Please reproduce the entries that follow, keeping each word intact.

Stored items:
>>>>
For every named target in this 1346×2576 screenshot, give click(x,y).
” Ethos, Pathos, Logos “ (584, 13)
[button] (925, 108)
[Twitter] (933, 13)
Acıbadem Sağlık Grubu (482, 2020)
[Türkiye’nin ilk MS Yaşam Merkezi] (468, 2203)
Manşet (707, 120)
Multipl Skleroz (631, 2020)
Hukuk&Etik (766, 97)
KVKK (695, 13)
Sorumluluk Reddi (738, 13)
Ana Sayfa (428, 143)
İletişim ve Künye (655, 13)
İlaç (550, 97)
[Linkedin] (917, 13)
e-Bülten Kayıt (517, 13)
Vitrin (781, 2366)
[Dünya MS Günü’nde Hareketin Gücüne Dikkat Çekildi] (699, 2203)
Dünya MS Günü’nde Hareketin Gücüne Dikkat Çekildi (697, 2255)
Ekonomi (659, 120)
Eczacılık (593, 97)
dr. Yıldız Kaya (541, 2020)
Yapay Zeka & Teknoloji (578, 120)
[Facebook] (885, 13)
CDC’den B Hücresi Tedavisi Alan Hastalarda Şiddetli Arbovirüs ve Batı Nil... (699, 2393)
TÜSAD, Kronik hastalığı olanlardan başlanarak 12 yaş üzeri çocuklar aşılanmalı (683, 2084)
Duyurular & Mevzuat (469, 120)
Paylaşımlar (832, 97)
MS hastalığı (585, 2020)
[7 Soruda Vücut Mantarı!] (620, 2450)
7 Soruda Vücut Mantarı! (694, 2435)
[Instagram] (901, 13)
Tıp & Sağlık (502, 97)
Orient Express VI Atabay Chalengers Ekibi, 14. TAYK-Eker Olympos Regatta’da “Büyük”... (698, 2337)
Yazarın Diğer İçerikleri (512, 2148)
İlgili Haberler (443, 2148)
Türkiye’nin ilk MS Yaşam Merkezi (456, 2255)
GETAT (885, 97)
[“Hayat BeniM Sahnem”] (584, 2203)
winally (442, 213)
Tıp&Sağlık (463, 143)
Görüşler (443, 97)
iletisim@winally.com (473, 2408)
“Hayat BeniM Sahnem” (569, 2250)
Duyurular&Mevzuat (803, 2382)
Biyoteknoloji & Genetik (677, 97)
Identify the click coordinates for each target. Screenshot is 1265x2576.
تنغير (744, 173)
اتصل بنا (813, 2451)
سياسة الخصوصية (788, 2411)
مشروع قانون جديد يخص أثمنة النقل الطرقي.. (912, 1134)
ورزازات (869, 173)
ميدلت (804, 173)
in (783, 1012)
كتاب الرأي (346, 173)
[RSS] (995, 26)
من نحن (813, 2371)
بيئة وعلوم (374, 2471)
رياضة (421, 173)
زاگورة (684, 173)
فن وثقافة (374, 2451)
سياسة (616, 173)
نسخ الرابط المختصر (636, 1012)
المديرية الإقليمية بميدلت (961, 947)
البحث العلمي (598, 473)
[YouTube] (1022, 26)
<<<<
> **Result**:
For every named target in this 1346×2576 screenshot, give click(x,y).
” Ethos, Pathos, Logos “ (584, 13)
[button] (925, 108)
[Twitter] (933, 13)
Acıbadem Sağlık Grubu (482, 2020)
[Türkiye’nin ilk MS Yaşam Merkezi] (468, 2203)
Manşet (707, 120)
Multipl Skleroz (631, 2020)
Hukuk&Etik (766, 97)
KVKK (695, 13)
Sorumluluk Reddi (738, 13)
Ana Sayfa (428, 143)
İletişim ve Künye (655, 13)
İlaç (550, 97)
[Linkedin] (917, 13)
e-Bülten Kayıt (517, 13)
Vitrin (781, 2366)
[Dünya MS Günü’nde Hareketin Gücüne Dikkat Çekildi] (699, 2203)
Dünya MS Günü’nde Hareketin Gücüne Dikkat Çekildi (697, 2255)
Ekonomi (659, 120)
Eczacılık (593, 97)
dr. Yıldız Kaya (541, 2020)
Yapay Zeka & Teknoloji (578, 120)
[Facebook] (885, 13)
CDC’den B Hücresi Tedavisi Alan Hastalarda Şiddetli Arbovirüs ve Batı Nil... (699, 2393)
TÜSAD, Kronik hastalığı olanlardan başlanarak 12 yaş üzeri çocuklar aşılanmalı (683, 2084)
Duyurular & Mevzuat (469, 120)
Paylaşımlar (832, 97)
MS hastalığı (585, 2020)
[7 Soruda Vücut Mantarı!] (620, 2450)
7 Soruda Vücut Mantarı! (694, 2435)
[Instagram] (901, 13)
Tıp & Sağlık (502, 97)
Orient Express VI Atabay Chalengers Ekibi, 14. TAYK-Eker Olympos Regatta’da “Büyük”... (698, 2337)
Yazarın Diğer İçerikleri (512, 2148)
İlgili Haberler (443, 2148)
Türkiye’nin ilk MS Yaşam Merkezi (456, 2255)
GETAT (885, 97)
[“Hayat BeniM Sahnem”] (584, 2203)
winally (442, 213)
Tıp&Sağlık (463, 143)
Görüşler (443, 97)
iletisim@winally.com (473, 2408)
“Hayat BeniM Sahnem” (569, 2250)
Duyurular&Mevzuat (803, 2382)
Biyoteknoloji & Genetik (677, 97)
Identify the click coordinates for each target. Screenshot is 1265x2576.
تنغير (744, 173)
اتصل بنا (813, 2451)
سياسة الخصوصية (788, 2411)
مشروع قانون جديد يخص أثمنة النقل الطرقي.. (912, 1134)
ورزازات (869, 173)
ميدلت (804, 173)
in (783, 1012)
كتاب الرأي (346, 173)
[RSS] (995, 26)
من نحن (813, 2371)
بيئة وعلوم (374, 2471)
رياضة (421, 173)
زاگورة (684, 173)
فن وثقافة (374, 2451)
سياسة (616, 173)
نسخ الرابط المختصر (636, 1012)
المديرية الإقليمية بميدلت (961, 947)
البحث العلمي (598, 473)
[YouTube] (1022, 26)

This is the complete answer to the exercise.